- DIE AUFGABE -
Aktualisiere die Zeilen von der Zeile mit „Task: Open the“ bis zum Ende der Zeilen einschließlich, indem du „search bar“ durch „toolbar“ ersetzt und alles Übrige unverändert lässt. Gib nur diese Zeilen wieder und lass die Bilder weg.

Positionsdaten von Wörtern und Elementen

——

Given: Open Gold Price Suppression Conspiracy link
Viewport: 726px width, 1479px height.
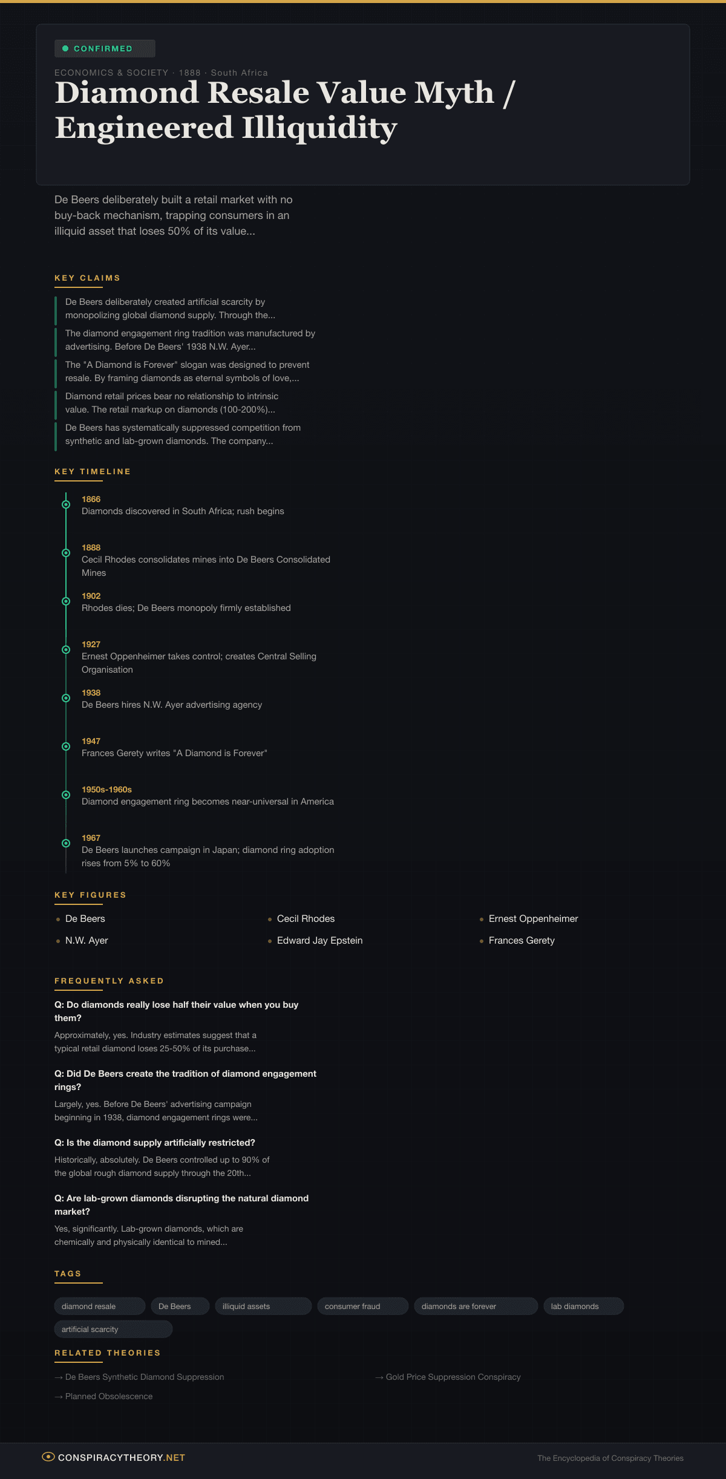Looking at the screenshot, I should [453, 1377].
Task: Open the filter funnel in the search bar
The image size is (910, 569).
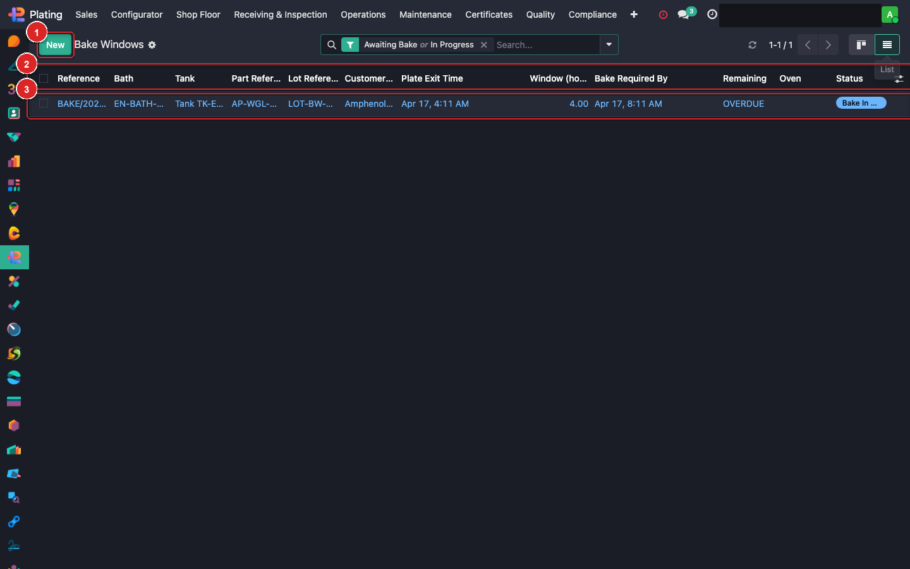Action: (351, 45)
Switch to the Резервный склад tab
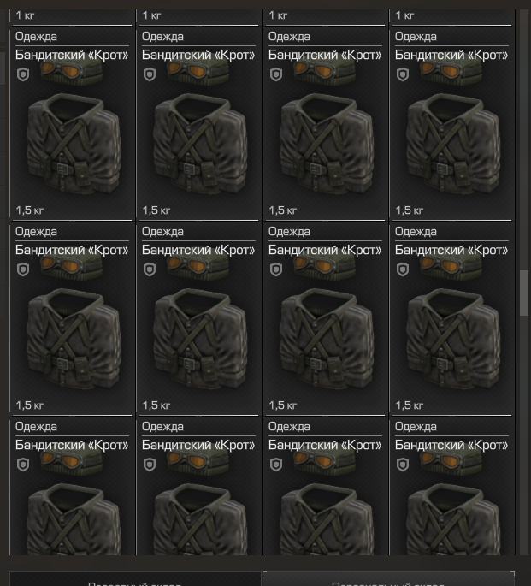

——

- ANTWORT FOLGT -
Task: Open the filter funnel in the toolbar
The image size is (910, 569).
Action: (351, 45)
Switch to the Резервный склад tab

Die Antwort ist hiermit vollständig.